Chapter 16 - More
She knew there was more to it. For reasons of their own, they weren’t telling her everything. She could understand their reluctance. They weren’t sure if they could trust her and she didn’t know if she could trust them, and it left them at an impasse.
If she stayed past tonight, they would have to decide what they wanted, and they would have to choose with wisdom. If what they said had any basis in fact and she suspected it did, then if they didn’t succeed it might be the end of them all. Which was no great waste in the greater scheme of things, but humanity would fall with more ease without vampires.
They would stand no chance against this darkling that wanted to end them. Until now, those who joined her cause to exterminate the vermin that plagued these villages were bandits, weak vampires, and the humans who hunted across the vastness of the plains to beyond the mountains. They tolerated her presence because they could not defeat these monsters without her.
She prevented them from seeing more than ‘the change,’ and in the process kept herself under such tight control that sometimes her soul felt as if it would tear from her body. She took great care only to show them what they could handle and no more.
Marcus and Alena were free to be themselves. They had no such qualms, but she would never accept her nature. Never admit that some unnamed thing in her blood made her a monster, and she would always fight both it and herself. Rowan had no concept of how to find peace with her past and her life.
Marcus became edgy, and Rowan understood his concern. The things that followed them were immune to sunlight. They never grew tired or stopped to take a break, and a whole day passed while circumstances trapped them in this cave. They lost an entire day, and they could die here without being able to anything about it.
The caves led deeper into the mountain, but they went nowhere. There was only one exit. Marcus rose to his feet when the need to do something, anything, overwhelmed him. He was unused to wasting time or waiting for death to find him.
He wandered farther into the cave and left them alone. Rowan glanced at Alena and then away. She didn’t know how to feel about all of this, or how it affected the dynamic between them, but most of all, she had no idea of how to act around Alena.
Rowan rubbed her wrist. The wound she inflicted had closed, and the scar almost disappeared. Alena watched her with absent interest. She also didn’t know how to treat Rowan. Their lives and their circumstances changed in a matter of hours. It happened so quickly, and they had no time to adjust themselves, accept, ponder, reason or conclude.
“What happened to your back?” Alena asked out of the blue. Her eyes on the small cut on Rowan’s wrist. Her wound disappeared as if it never existed. She suffered many injuries leading the life of a warrior, but none of them ever left a scar. It was part of Victor’s legacy, and the fast healing cut proved that passed to Rowan, so how was it possible for her to have a scar?

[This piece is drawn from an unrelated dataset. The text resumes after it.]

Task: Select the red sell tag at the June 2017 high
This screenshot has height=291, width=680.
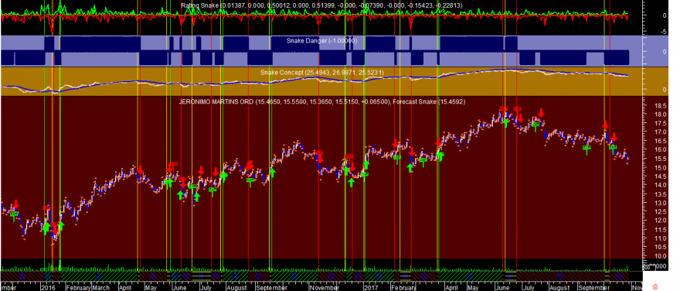Action: (x=504, y=108)
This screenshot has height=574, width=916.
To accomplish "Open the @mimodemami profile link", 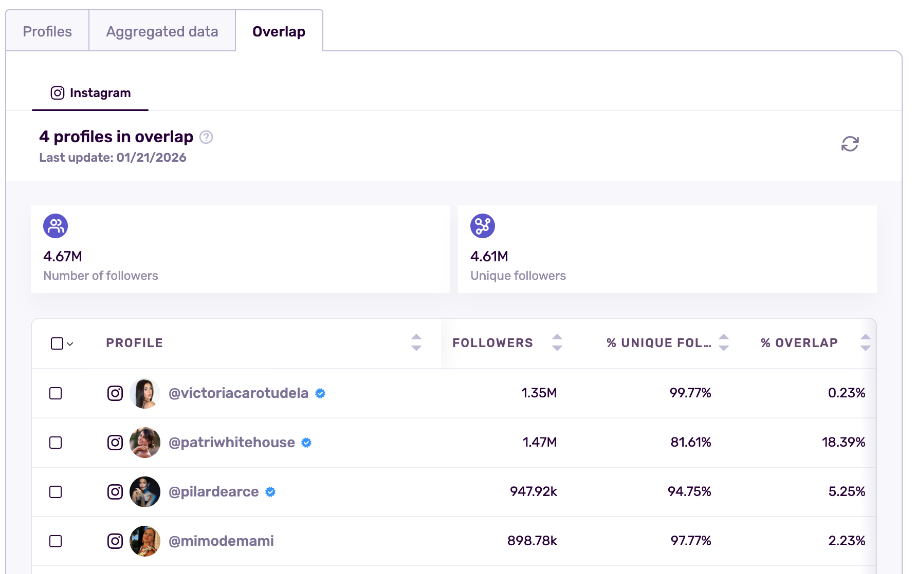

Rowan wanted to reveal nothing; she didn’t want to bare her soul to Alena, but her mind cataloged the similarities and the differences between them. The concern in Alena’s eyes made it difficult for Rowan to shut her out. Alena would not and could not understand Rowan’s reluctance unless she knew the truth. Rowan would rather not have Alena know. She didn’t want to see either pity or disgust in her sister, and she worried how she would react to either.
“I... c-cant,” The words would not come past the constriction in her throat. Even after all these years, just the thought of that day was a horror that chilled her blood even as it spiked her anger, but it was also a hurt beyond words and beyond healing.
“I did not harm you,” the words came with difficulty, and it was an admittance that she realized that someone had harmed Rowan.
Rowan nodded. Alena bore no responsibility for any of this. She had no hand in what her father did or the consequences of his actions, nor was she responsible for his abandonment of Rowan who was honest enough to admit these facts and accept them.
“Nor did I harm you,” Rowan challenged, and Alena hesitated before she nodded. She was too fond of the truth to allow herself to contort it any further and with that one small gesture, she also allowed herself to acknowledge that Rowan was as much a victim in all this as she was. This was Victor’s doing and not theirs. Her father had not been perfect, and she knew best of all the cruelty of his wrath. She saw it often when some unfortunate thwarted him.
“Tell me,” Alena asked again. If they wanted to make this thing work, whatever it turned out to be, Rowan realized she needed to make some concessions. She also understood that by answering this question, she opened the door to her past and it led to a place she would rather have avoided.